The first item of a window is used as a reference to close the window after a duration of active_timeout. Each timestamp of the source items is used to expire the window after a duration of inactive_timeout without receiving any event.

Additional custom loggic can be implemented with the closing_mapper: In addition to the active and inactive timeouts, this mapper can force the closing of the current window, and create a new one.

The source must be a MuxObservable.

time_split

Parameters:
  • time_mapper (Callable[[Any], datetime]) – A function that maps the source items to a datetime object.

  • active_timeout (Optional[timedelta]) – The window expiration duration from the reception date of the first item.

  • inactive_timeout (Optional[timedelta]) – The window expiration duration when no event is received.

  • closing_mapper (Optional[Callable[[Any], bool]]) – A function call for each source item and returns whether the window must be closed.

  • include_closing_item (bool) – whether to include closing items from closing_mapper in the current window (True) or the next window (False).

  • pipeline – The Rx pipe to execute on each split.

Returns:

A higher order observable returning on observable for each split window.

rxsci.data.to_array(typecode)

flattens list items to an array and publishes them when the source observable completes.

The source can be an Observable or a MuxObservable.

Parameters:

typecode – The type of data to use in the array

rxsci.data.to_deque(extend=False)

flattens list items to a deque fifo and publish them when the source observable completes.

This buffers and emits the items of the source observable as is.
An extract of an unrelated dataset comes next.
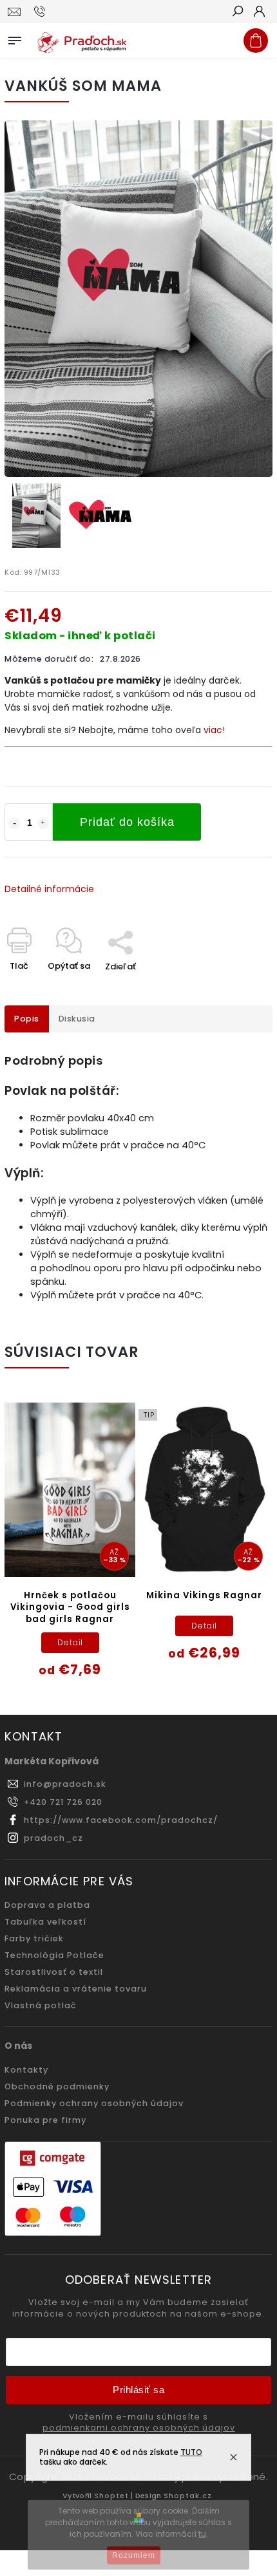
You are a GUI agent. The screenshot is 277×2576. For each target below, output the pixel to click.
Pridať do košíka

Items on the deque are pop as they are emitted. This is useful when working on batch data since it allows to dereference items as they are processed.

The source must be an Observable.

Parameters:

extend – [Optional] When set to true, the deque is extended for each item received. The default behavior is to append items to the deque.

rxsci.data.to_list()

flattens list items to a list and publish them when the source observable completes.

The source can be an Observable or a MuxObservable.

to_list

Returns:

An observable emitting a single list item then the source observable completes.